- _TASK PROMPT_
Your answer should be a faithful copy of the entire listing.

- _DATA RECORDS_
□ □ □ □

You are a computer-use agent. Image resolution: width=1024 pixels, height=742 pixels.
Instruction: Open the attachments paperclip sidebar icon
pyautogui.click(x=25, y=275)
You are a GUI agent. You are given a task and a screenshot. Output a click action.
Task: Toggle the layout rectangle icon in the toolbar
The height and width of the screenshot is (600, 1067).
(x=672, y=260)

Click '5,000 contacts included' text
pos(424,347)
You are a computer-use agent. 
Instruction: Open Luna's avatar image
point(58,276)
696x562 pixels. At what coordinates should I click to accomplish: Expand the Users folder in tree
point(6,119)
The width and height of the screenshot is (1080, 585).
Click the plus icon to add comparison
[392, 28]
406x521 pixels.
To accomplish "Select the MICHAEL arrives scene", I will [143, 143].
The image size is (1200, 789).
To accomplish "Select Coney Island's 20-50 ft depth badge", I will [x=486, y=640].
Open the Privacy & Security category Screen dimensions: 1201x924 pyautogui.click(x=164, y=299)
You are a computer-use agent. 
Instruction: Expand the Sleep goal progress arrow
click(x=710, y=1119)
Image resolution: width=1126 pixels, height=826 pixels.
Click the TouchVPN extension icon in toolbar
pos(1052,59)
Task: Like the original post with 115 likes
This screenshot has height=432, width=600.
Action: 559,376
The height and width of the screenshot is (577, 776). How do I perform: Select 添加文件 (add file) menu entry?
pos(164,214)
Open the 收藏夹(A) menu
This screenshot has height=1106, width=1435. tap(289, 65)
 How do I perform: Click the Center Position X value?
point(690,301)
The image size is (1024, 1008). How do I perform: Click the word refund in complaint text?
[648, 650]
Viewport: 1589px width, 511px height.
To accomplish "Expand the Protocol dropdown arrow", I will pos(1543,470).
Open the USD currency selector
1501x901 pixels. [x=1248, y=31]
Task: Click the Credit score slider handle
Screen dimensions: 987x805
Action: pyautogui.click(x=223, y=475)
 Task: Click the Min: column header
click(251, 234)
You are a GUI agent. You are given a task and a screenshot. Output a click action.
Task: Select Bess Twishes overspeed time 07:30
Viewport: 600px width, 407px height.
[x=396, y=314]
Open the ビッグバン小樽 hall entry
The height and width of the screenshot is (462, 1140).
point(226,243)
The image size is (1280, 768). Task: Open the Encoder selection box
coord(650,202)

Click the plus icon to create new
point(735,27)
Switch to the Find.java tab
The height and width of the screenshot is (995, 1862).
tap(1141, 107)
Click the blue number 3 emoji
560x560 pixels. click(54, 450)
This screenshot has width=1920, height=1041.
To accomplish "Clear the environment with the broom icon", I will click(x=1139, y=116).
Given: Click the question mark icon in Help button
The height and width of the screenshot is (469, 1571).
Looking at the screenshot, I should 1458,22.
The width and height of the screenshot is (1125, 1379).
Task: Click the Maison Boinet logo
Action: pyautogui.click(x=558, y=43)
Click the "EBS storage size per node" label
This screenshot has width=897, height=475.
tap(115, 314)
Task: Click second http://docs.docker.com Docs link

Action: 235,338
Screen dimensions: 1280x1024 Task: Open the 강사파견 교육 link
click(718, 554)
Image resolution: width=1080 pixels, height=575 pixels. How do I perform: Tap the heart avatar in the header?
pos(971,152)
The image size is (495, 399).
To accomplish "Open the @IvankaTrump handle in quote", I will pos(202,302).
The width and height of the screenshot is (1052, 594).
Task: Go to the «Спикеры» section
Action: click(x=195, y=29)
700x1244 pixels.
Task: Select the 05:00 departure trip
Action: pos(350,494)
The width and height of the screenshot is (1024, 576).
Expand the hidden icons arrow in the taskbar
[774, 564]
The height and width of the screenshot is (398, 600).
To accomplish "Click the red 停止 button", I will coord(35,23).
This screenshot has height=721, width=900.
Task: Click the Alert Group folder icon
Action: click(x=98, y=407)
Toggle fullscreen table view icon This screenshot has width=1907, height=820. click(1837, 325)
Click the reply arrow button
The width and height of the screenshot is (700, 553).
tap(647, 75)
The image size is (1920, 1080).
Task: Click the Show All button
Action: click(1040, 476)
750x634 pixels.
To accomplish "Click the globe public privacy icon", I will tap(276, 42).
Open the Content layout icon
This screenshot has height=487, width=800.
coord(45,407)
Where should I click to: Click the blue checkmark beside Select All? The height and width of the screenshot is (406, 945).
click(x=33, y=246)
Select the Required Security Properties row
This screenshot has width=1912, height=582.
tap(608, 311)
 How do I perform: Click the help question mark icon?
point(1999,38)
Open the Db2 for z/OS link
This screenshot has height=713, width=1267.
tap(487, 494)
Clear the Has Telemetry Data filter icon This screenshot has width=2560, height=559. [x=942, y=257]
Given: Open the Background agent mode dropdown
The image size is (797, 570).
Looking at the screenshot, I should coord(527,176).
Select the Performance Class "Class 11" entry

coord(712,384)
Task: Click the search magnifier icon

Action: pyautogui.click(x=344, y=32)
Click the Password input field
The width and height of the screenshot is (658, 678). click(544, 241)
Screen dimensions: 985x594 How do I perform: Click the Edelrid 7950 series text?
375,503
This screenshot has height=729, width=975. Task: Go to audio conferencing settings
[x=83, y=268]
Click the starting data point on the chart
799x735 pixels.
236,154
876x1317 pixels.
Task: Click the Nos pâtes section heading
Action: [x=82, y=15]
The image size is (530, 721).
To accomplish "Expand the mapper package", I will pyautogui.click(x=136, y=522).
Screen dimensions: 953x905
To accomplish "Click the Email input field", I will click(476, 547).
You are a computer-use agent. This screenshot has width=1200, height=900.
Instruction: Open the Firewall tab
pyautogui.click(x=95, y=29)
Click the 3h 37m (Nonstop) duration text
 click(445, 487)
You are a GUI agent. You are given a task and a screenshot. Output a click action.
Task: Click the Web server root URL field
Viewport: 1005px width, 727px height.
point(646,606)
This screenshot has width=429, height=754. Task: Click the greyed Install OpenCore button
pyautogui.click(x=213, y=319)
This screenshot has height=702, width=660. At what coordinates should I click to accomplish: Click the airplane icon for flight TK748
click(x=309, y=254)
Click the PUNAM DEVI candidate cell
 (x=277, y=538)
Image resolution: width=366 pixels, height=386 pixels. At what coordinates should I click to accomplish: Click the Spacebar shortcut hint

□ □ □ □

- _EXERCISE SOLUTION_
You are a computer-use agent. Image resolution: width=1024 pixels, height=742 pixels.
Instruction: Open the attachments paperclip sidebar icon
pyautogui.click(x=25, y=275)
You are a GUI agent. You are given a task and a screenshot. Output a click action.
Task: Toggle the layout rectangle icon in the toolbar
The height and width of the screenshot is (600, 1067).
(x=672, y=260)

Click '5,000 contacts included' text
pos(424,347)
You are a computer-use agent. 
Instruction: Open Luna's avatar image
point(58,276)
696x562 pixels. At what coordinates should I click to accomplish: Expand the Users folder in tree
point(6,119)
The width and height of the screenshot is (1080, 585).
Click the plus icon to add comparison
[392, 28]
406x521 pixels.
To accomplish "Select the MICHAEL arrives scene", I will [143, 143].
The image size is (1200, 789).
To accomplish "Select Coney Island's 20-50 ft depth badge", I will [x=486, y=640].
Open the Privacy & Security category Screen dimensions: 1201x924 pyautogui.click(x=164, y=299)
You are a computer-use agent. 
Instruction: Expand the Sleep goal progress arrow
click(x=710, y=1119)
Image resolution: width=1126 pixels, height=826 pixels.
Click the TouchVPN extension icon in toolbar
pos(1052,59)
Task: Like the original post with 115 likes
This screenshot has height=432, width=600.
Action: 559,376
The height and width of the screenshot is (577, 776). How do I perform: Select 添加文件 (add file) menu entry?
pos(164,214)
Open the 收藏夹(A) menu
This screenshot has height=1106, width=1435. tap(289, 65)
 How do I perform: Click the Center Position X value?
point(690,301)
The image size is (1024, 1008). How do I perform: Click the word refund in complaint text?
[648, 650]
Viewport: 1589px width, 511px height.
To accomplish "Expand the Protocol dropdown arrow", I will pos(1543,470).
Open the USD currency selector
1501x901 pixels. [x=1248, y=31]
Task: Click the Credit score slider handle
Screen dimensions: 987x805
Action: pyautogui.click(x=223, y=475)
 Task: Click the Min: column header
click(251, 234)
You are a GUI agent. You are given a task and a screenshot. Output a click action.
Task: Select Bess Twishes overspeed time 07:30
Viewport: 600px width, 407px height.
[x=396, y=314]
Open the ビッグバン小樽 hall entry
The height and width of the screenshot is (462, 1140).
point(226,243)
The image size is (1280, 768). Task: Open the Encoder selection box
coord(650,202)

Click the plus icon to create new
point(735,27)
Switch to the Find.java tab
The height and width of the screenshot is (995, 1862).
tap(1141, 107)
Click the blue number 3 emoji
560x560 pixels. click(54, 450)
This screenshot has width=1920, height=1041.
To accomplish "Clear the environment with the broom icon", I will click(x=1139, y=116).
Given: Click the question mark icon in Help button
The height and width of the screenshot is (469, 1571).
Looking at the screenshot, I should 1458,22.
The width and height of the screenshot is (1125, 1379).
Task: Click the Maison Boinet logo
Action: pyautogui.click(x=558, y=43)
Click the "EBS storage size per node" label
This screenshot has width=897, height=475.
tap(115, 314)
Task: Click second http://docs.docker.com Docs link

Action: 235,338
Screen dimensions: 1280x1024 Task: Open the 강사파견 교육 link
click(718, 554)
Image resolution: width=1080 pixels, height=575 pixels. How do I perform: Tap the heart avatar in the header?
pos(971,152)
The image size is (495, 399).
To accomplish "Open the @IvankaTrump handle in quote", I will pos(202,302).
The width and height of the screenshot is (1052, 594).
Task: Go to the «Спикеры» section
Action: click(x=195, y=29)
700x1244 pixels.
Task: Select the 05:00 departure trip
Action: pos(350,494)
The width and height of the screenshot is (1024, 576).
Expand the hidden icons arrow in the taskbar
[774, 564]
The height and width of the screenshot is (398, 600).
To accomplish "Click the red 停止 button", I will coord(35,23).
This screenshot has height=721, width=900.
Task: Click the Alert Group folder icon
Action: click(x=98, y=407)
Toggle fullscreen table view icon This screenshot has width=1907, height=820. click(1837, 325)
Click the reply arrow button
The width and height of the screenshot is (700, 553).
tap(647, 75)
The image size is (1920, 1080).
Task: Click the Show All button
Action: click(1040, 476)
750x634 pixels.
To accomplish "Click the globe public privacy icon", I will tap(276, 42).
Open the Content layout icon
This screenshot has height=487, width=800.
coord(45,407)
Where should I click to: Click the blue checkmark beside Select All? The height and width of the screenshot is (406, 945).
click(x=33, y=246)
Select the Required Security Properties row
This screenshot has width=1912, height=582.
tap(608, 311)
 How do I perform: Click the help question mark icon?
point(1999,38)
Open the Db2 for z/OS link
This screenshot has height=713, width=1267.
tap(487, 494)
Clear the Has Telemetry Data filter icon This screenshot has width=2560, height=559. [x=942, y=257]
Given: Open the Background agent mode dropdown
The image size is (797, 570).
Looking at the screenshot, I should coord(527,176).
Select the Performance Class "Class 11" entry

coord(712,384)
Task: Click the search magnifier icon

Action: pyautogui.click(x=344, y=32)
Click the Password input field
The width and height of the screenshot is (658, 678). click(544, 241)
Screen dimensions: 985x594 How do I perform: Click the Edelrid 7950 series text?
375,503
This screenshot has height=729, width=975. Task: Go to audio conferencing settings
[x=83, y=268]
Click the starting data point on the chart
799x735 pixels.
236,154
876x1317 pixels.
Task: Click the Nos pâtes section heading
Action: [x=82, y=15]
The image size is (530, 721).
To accomplish "Expand the mapper package", I will pyautogui.click(x=136, y=522).
Screen dimensions: 953x905
To accomplish "Click the Email input field", I will click(476, 547).
You are a computer-use agent. This screenshot has width=1200, height=900.
Instruction: Open the Firewall tab
pyautogui.click(x=95, y=29)
Click the 3h 37m (Nonstop) duration text
 click(445, 487)
You are a GUI agent. You are given a task and a screenshot. Output a click action.
Task: Click the Web server root URL field
Viewport: 1005px width, 727px height.
point(646,606)
This screenshot has width=429, height=754. Task: Click the greyed Install OpenCore button
pyautogui.click(x=213, y=319)
This screenshot has height=702, width=660. At what coordinates should I click to accomplish: Click the airplane icon for flight TK748
click(x=309, y=254)
Click the PUNAM DEVI candidate cell
 (x=277, y=538)
Image resolution: width=366 pixels, height=386 pixels. At what coordinates should I click to accomplish: Click the Spacebar shortcut hint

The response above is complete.